Methods: Immunohistochemical and cervical enhanced CT data were used to analyze the correlation between CT value, matrix stiffness, and prognosis, and to establish prognosis prediction model of HPC. Cell culture models with different matrix stiffness were constructed by polypropylene hydrogel. Western blotting, clone formation, EDU, and Transwell were used to investigate the effects of matrix stiffness on proliferation, migration, invasion, and epithelial-mesenchymal transition (EMT). High-throughput sequencing was used to identify differential genes in HPC cells cultured in different matrix stiffness. Gene editing technique, in vivo subcutaneous tumorigenesis studies, and western blotting were conducted to investigate molecular mechanisms underlying the impact of high-stiffness matrix on HPC, and the influence of EFNA2 on proliferation, migration, and EMT.

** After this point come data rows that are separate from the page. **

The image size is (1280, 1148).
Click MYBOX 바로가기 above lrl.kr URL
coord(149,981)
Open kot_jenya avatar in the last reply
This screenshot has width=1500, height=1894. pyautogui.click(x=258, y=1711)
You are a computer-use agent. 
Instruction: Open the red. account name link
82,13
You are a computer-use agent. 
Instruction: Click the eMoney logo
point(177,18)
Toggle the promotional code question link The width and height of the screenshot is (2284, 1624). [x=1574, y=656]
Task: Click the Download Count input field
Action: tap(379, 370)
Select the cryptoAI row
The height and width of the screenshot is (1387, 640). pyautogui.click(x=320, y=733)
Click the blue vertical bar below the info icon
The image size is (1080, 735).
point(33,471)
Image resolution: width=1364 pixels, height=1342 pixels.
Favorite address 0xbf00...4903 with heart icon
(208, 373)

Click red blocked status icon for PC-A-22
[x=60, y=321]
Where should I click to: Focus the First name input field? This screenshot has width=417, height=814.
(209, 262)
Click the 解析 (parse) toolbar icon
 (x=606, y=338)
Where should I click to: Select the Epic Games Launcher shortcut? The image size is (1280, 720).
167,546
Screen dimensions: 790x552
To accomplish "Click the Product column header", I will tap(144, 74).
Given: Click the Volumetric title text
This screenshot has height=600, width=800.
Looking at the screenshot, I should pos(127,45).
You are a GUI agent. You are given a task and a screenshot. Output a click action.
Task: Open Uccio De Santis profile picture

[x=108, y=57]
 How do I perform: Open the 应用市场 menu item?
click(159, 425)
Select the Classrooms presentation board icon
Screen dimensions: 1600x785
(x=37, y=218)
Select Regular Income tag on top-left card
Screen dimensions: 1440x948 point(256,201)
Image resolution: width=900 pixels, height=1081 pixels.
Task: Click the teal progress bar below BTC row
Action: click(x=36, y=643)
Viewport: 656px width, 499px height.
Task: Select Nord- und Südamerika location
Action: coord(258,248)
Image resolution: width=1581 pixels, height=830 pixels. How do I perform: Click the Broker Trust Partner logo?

Results: The arterial CT value was positively correlated with matrix stiffness. Matrix stiffness is associated with lymph node metastasis, therapeutic effect, and prognosis. Additionally, metastatic lymph nodes in HPC patients had higher CT values compared to those in patients with nasopharyngeal carcinoma (NPC). High-stiffness ECM could promote the proliferation, migration and EMT of HPC cells. Mechanistically, highstiffness ECM infuenced EFNA2 expression to promote proliferation, migration, EMT, and tumor growth in vivo.

Conclusion: EFNA2 and high matrix stiffness jointly promoted the malignant phenotype in HPC. EFNA2 may serve as potential therapeutic target for high matrix stiffnessinduced HPC progression.